Sundrum Castle is located 1.5 km north of Coylton, South Ayrshire, Scotland, and sits within an approximately 85 acre estate. It is approximately 9.7 kilometers (6 miles) from Ayr, with Glasgow Prestwick Airport being the closest airport. The castle is split into three separate properties, consisting of the original tower keep, and separate Georgian and Victorian wings, each with their own style, having been renovated in the 1990s. There are also additional mews and other smaller properties on the estate. There is a nearby holiday park.

===Wallace Tower===
Wallace Tower is the castle's keep (it is distinct from the similarly named Wallace Tower on the High Street in Ayr, and Wallace's Tower in Roxburgh.) The castle's main walls from the original rectangular tower are 10 to 12 feet thick, and originally only had narrow slits for windows.
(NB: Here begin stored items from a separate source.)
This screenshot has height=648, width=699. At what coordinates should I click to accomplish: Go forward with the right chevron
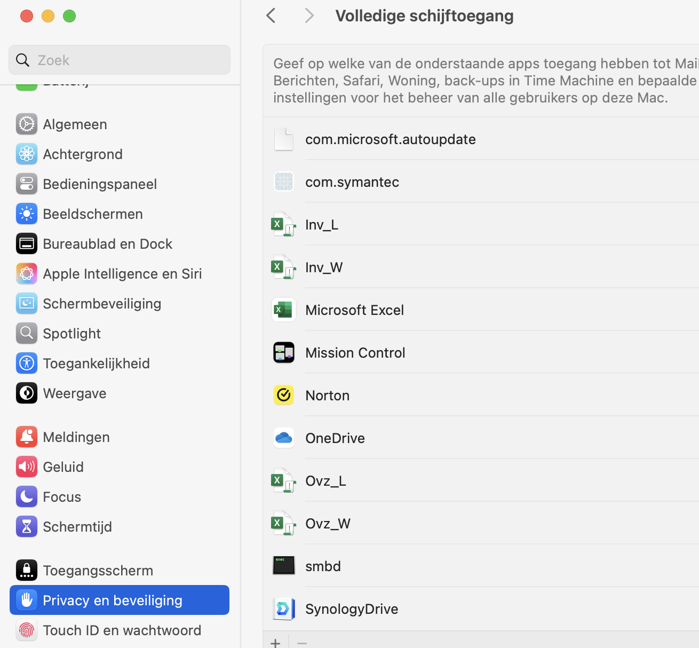coord(309,15)

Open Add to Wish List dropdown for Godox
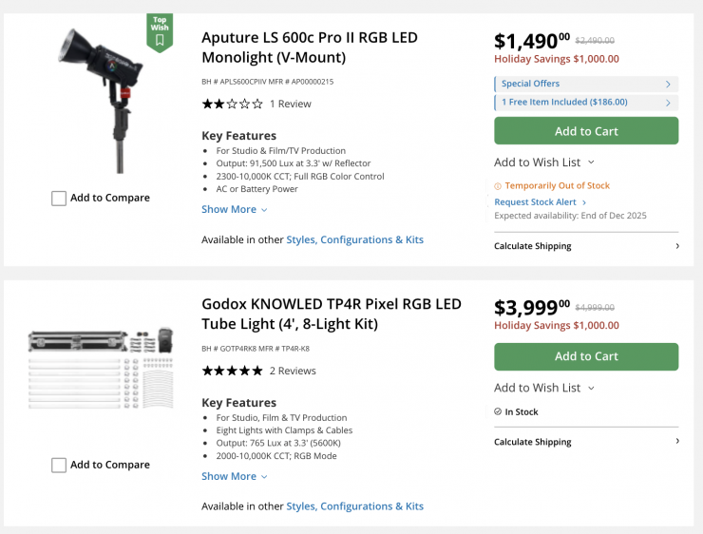(544, 388)
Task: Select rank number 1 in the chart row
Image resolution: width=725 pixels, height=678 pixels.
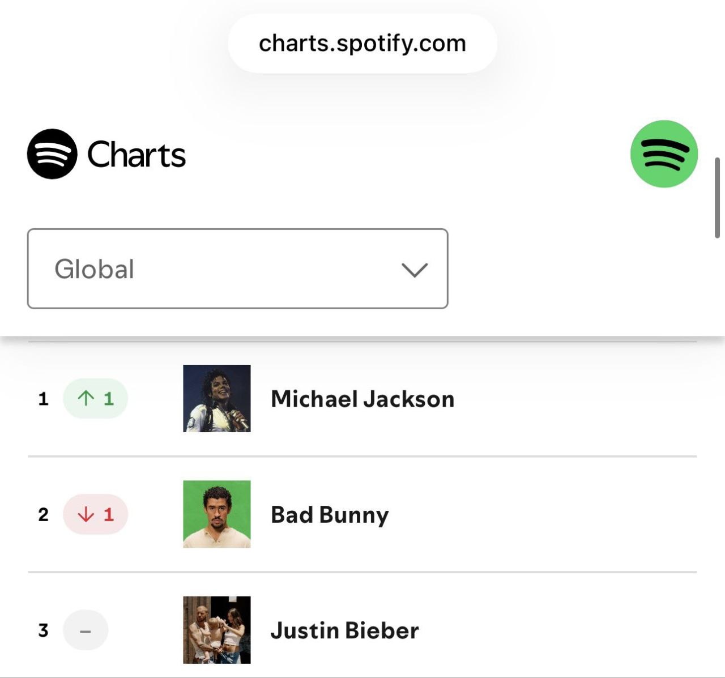Action: 43,399
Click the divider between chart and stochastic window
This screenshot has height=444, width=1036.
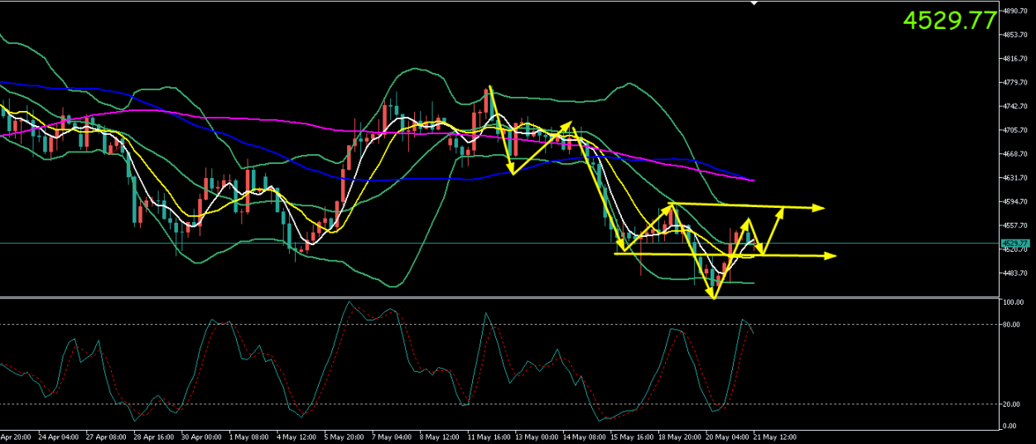pos(499,297)
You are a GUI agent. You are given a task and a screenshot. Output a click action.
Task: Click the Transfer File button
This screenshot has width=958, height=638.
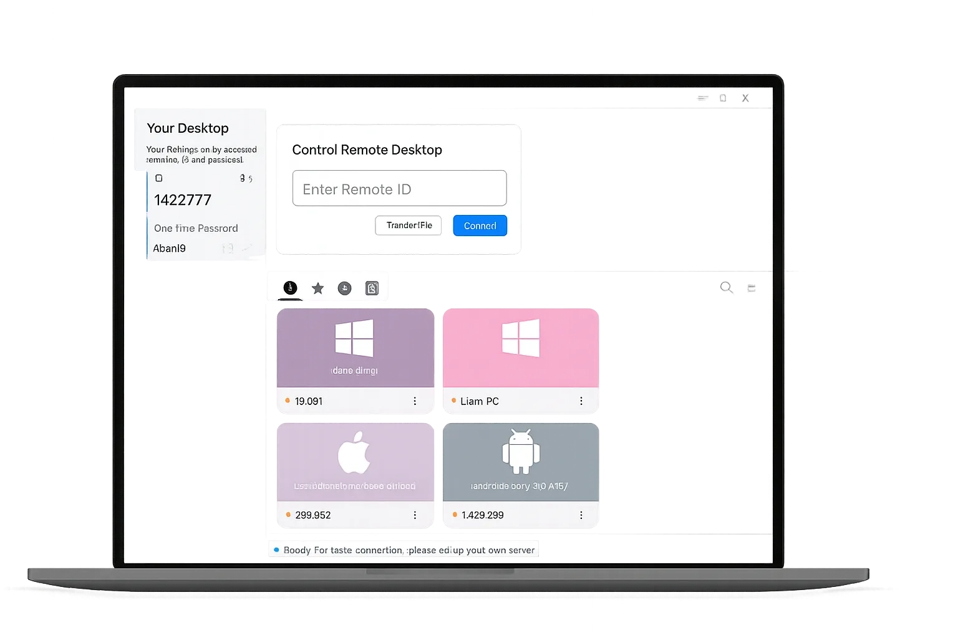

The entrance was on the north side. There was a small prison pit, which is now sealed off. The tower is said to be haunted by a Green Lady, though it is unknown who it was thought to represent. The ghost however was thought to be "visitor boosting" in the 20th century when the castle was a hotel. The interior includes a Jacobean style dining room (The Laigh Hall) and library on the ground floor, a double-vaulted hall on the first floor, and additional accommodation on the second and third floors. It currently has four bedrooms and three bathrooms, in additional to a rear terrace which overlooks the river valley. It also includes the original guardroom.

===Hamilton Wing===
The Hamilton Wing is a Georgian-era addition, built in the late 18th century and named after the Hamilton family. It currently includes four bedrooms, hall, drawing room, dining room, plus main bathroom and kitchen, along with oil-fired central heating.

===Coats House===
The Coats House is a Victorian-era addition, built in the early 20th century and named after Ernest Coats. It has an internal area of almost 5000 square feet, with four floors, five reception rooms, including a large drawing room, five bedrooms, and four bathrooms. It also features a sweeping traditional staircase.